Like many integrated marketing practitioners, you probably know that putting video on your website is a good idea. After all, video is viewed more than other web content, and rewarded accordingly by Google’s Hummingbird and other major search engines.
Still, knowing you need video doesn’t mean any video will do. We’ve all seen the Good, the Bad, and the Ugly online. And being the good Clint Eastwood in this scenario always starts with good strategy.
Strategy Smooths the Production Trail
According to video guru Michael Mogill, strategy is the #1 factor that ensures video success. So before you touch a script, hire actors, commission crew, or roll camera, make sure you can answer these four questions clearly:
- Who Will Be Watching Your Video and Why? In integrated marketing parlance this is called audience analysis. Remember, the main reason people visit business websites is to solve a problem or get information. Anticipate your audience’s needs and succinctly address them. Cut to the chase, as they say in Tinseltown.

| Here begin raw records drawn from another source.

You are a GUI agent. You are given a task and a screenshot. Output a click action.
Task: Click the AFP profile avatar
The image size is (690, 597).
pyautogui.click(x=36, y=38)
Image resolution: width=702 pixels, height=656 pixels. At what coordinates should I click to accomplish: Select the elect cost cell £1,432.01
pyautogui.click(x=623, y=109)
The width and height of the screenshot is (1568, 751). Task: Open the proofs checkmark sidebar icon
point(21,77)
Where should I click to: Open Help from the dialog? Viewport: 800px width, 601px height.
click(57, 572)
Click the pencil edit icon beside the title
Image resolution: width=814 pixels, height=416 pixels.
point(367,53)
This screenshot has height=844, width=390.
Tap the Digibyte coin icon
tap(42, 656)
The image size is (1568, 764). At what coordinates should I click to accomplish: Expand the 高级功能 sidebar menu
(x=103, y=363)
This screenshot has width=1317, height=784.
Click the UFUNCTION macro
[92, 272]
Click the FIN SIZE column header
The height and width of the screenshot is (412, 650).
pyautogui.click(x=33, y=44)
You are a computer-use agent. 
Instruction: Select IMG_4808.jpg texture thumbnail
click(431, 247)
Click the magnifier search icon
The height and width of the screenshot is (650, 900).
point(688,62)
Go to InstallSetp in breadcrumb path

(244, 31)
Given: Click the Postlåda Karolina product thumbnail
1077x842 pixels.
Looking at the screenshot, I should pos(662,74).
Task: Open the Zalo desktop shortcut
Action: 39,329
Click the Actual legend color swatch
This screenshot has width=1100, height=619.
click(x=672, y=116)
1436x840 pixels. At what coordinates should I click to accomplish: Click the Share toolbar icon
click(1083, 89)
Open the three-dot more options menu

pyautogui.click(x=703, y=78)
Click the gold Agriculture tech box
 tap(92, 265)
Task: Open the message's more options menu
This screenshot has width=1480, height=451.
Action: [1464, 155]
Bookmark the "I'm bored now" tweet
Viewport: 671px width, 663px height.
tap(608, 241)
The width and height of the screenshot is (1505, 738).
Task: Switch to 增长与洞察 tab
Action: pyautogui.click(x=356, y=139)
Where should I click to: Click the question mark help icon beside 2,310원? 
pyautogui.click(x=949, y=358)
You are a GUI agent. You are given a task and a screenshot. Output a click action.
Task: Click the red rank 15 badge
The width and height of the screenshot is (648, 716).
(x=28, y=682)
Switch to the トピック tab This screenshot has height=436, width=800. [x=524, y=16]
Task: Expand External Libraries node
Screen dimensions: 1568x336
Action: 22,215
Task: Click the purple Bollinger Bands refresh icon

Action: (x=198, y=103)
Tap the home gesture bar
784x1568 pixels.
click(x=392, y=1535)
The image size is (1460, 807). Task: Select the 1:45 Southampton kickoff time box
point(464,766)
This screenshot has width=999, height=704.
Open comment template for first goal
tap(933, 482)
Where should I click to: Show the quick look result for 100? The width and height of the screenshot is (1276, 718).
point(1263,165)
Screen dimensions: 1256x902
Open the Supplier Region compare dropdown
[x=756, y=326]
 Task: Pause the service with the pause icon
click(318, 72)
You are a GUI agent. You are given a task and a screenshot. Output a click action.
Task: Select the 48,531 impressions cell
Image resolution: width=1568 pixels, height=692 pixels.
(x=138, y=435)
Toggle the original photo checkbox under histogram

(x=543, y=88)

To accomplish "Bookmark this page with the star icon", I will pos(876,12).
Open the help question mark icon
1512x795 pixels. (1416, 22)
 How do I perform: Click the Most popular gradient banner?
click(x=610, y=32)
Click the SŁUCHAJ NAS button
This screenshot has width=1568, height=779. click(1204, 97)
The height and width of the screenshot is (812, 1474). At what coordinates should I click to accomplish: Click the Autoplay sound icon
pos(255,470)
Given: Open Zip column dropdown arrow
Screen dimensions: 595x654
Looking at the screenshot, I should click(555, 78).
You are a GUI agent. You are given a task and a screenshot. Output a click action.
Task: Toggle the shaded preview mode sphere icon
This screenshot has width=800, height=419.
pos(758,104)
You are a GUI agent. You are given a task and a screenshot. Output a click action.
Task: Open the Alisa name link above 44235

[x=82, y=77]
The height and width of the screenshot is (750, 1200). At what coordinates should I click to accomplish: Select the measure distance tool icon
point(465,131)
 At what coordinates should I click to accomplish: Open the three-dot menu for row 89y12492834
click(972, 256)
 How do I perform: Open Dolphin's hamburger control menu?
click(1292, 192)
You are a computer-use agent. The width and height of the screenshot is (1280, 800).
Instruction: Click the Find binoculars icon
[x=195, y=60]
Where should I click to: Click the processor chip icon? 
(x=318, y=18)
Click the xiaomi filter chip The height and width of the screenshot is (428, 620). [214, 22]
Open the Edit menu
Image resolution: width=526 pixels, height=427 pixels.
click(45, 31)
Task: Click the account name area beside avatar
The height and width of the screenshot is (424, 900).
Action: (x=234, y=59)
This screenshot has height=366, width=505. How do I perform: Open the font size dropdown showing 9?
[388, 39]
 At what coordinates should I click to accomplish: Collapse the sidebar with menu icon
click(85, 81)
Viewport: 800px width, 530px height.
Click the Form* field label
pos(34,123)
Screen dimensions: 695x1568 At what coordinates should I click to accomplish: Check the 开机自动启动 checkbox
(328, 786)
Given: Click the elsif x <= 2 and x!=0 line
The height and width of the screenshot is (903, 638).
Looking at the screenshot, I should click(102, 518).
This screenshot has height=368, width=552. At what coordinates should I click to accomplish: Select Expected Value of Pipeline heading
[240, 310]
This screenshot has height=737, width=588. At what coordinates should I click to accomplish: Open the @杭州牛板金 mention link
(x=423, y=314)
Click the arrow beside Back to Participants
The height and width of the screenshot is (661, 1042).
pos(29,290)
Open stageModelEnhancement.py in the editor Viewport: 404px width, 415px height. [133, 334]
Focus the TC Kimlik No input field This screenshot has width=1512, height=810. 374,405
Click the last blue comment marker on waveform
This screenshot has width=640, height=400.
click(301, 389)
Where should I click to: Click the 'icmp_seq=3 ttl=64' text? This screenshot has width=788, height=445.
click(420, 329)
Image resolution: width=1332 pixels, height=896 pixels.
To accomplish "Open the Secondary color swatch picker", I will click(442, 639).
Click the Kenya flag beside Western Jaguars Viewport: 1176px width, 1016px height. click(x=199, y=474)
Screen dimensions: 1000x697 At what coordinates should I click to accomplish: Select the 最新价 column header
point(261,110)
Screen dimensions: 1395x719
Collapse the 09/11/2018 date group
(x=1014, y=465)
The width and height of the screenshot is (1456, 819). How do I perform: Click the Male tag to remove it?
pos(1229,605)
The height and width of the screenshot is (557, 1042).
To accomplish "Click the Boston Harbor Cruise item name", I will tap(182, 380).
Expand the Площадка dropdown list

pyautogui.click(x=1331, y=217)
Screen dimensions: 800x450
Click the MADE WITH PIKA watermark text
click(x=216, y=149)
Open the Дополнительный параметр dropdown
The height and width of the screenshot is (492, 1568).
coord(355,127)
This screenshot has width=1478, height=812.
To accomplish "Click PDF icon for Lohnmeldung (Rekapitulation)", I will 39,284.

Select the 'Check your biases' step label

- Why Are You Making a Video? What’s it supposed to do? Do you want visitors to request more info? Sign up for a newsletter? Attend a seminar? Make their next step clear and easy to take. You’ll be amazed how much smoother scriptwriting goes, since it’s easier to create the plot when you know the ending.
- What’s The Main Point you’re trying to impress? That’s your video’s theme. Get that theme statement down to 12 words or less and it will reveal your story’s structure, which producer/director Haden Black recommends outlining before scriptwriting ensues.
- How Can You Tell Your Story Visually? As video marketing expert Ryan Spangler emphasizes, video is a visual medium. It’s about showing, not telling. That’s why “talking head” videos, such as speeches or lectures, perform poorly. Think in terms of intrinsically visual content, such as demonstrations, people in action, or processes that transpire over time. Visual footage tells your story without sound, every video-maker’s ideal.
- Bring Your Strategy Into Focus From Hitchcock to Spielberg, visual storytelling masters agree. When you write out your production strategy, you’re halfway to success. If you produce the video yourself, you’ll have foreseen the production path clearly. If you hire production professionals, you’ll have saved major time and money by having preconceived their map.